A Comissão de Segurança Pública da Câmara dos Deputados aprovou o Projeto de Lei 3893/24, que estabelece diretrizes nacionais para a criação e o funcionamento das Rondas Maria da Penha no âmbito das Polícias Militares. A proposta regulamenta e unifica o atendimento a mulheres vítimas de violência doméstica em todo o território brasileiro.
O texto aprovado consiste no substitutivo da Comissão de Defesa dos Direitos da Mulher ao projeto original da deputada Renata Abreu (Pode-SP). Na Comissão de Segurança Pública, a relatoria coube à deputada Delegada Adriana Accorsi (PT-GO), que apresentou parecer favorável à matéria.
Foco na prevenção e proteção
A nova regulamentação define as rondas como instrumentos estratégicos de proteção e prevenção. O foco principal do policiamento especializado concentra-se na fiscalização do cumprimento de medidas protetivas de urgência, além da execução de patrulhamento ostensivo preventivo. Com a padronização, a expectativa institucional é que haja maior eficiência no monitoramento dos casos registrados e consequente diminuição nos índices de reincidência de agressões familiares.

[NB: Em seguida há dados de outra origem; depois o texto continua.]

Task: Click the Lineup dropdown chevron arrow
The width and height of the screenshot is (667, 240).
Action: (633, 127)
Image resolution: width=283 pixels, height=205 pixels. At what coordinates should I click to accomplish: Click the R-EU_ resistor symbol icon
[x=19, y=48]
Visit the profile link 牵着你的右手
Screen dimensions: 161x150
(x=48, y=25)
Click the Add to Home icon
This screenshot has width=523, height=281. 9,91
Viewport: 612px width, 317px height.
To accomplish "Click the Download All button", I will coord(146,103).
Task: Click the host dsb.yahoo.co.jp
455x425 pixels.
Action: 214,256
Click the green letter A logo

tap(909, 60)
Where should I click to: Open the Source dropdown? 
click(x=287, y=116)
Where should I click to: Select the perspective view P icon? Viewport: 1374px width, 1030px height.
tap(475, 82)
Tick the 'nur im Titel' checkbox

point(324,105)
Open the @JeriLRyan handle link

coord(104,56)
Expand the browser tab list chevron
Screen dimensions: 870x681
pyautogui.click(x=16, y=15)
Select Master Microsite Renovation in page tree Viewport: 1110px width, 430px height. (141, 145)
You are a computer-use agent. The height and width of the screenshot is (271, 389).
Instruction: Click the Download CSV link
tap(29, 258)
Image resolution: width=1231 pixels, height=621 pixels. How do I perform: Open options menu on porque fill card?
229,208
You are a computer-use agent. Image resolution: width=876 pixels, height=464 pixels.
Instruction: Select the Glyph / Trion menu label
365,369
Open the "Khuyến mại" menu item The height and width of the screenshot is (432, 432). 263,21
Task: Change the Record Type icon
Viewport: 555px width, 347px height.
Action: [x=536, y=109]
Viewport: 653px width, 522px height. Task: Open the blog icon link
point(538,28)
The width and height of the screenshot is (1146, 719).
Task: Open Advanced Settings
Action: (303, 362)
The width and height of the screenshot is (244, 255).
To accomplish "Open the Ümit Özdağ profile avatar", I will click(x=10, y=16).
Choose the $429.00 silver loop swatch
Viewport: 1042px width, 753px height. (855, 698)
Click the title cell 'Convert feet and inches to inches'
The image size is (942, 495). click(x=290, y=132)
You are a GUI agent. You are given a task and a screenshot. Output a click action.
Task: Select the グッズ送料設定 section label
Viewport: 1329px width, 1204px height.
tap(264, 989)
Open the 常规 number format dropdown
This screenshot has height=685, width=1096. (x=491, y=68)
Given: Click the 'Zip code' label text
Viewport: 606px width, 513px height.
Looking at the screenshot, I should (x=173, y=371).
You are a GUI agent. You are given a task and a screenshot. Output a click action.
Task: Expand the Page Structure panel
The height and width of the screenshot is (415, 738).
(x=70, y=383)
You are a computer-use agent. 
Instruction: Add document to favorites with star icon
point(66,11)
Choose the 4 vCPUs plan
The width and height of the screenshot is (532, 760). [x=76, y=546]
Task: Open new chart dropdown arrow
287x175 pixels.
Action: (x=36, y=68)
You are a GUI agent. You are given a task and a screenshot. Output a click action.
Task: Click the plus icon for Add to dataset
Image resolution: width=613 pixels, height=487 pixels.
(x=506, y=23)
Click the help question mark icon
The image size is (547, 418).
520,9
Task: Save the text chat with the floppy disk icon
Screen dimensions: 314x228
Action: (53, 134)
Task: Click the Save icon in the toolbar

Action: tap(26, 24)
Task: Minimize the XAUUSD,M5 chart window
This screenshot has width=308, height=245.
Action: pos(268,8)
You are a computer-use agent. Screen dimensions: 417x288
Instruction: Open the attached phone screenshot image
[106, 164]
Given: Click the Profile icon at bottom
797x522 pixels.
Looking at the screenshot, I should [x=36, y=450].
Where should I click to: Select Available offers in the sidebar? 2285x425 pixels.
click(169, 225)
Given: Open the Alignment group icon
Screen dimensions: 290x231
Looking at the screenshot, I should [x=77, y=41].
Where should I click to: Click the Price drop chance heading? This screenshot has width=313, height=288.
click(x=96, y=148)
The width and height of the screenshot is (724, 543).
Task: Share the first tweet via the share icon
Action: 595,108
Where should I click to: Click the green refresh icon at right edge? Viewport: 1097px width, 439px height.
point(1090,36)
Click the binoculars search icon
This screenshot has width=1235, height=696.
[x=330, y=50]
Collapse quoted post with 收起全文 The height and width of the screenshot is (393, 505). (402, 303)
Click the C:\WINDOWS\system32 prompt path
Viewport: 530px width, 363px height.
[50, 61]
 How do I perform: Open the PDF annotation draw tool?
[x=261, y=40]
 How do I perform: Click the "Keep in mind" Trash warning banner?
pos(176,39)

“A presença contínua das forças de segurança é fundamental para resguardar a integridade física e psicológica das mulheres”, aponta o relatório técnico aprovado pela comissão.
Critérios para implementação
Para que as corporações estaduais adotem esse modelo de policiamento, o texto exige a realização prévia de estudos analíticos sobre a situação da violência local. Além disso, a proposta determina a capacitação específica da tropa e estipula que cada equipe de serviço conte com a presença obrigatória de, pelo menos, uma policial feminina no efetivo.
O substitutivo também insere a obrigatoriedade de uma avaliação constante sobre os resultados práticos obtidos pelas patrulhas. O projeto assegura que as vítimas recebam o devido encaminhamento para serviços de assistência social, psicológica e jurídica, de modo a integrar as forças policiais à rede de apoio governamental.
A proposta tramita em caráter conclusivo e passará pela análise de outras comissões temáticas antes de seguir para o Senado Federal.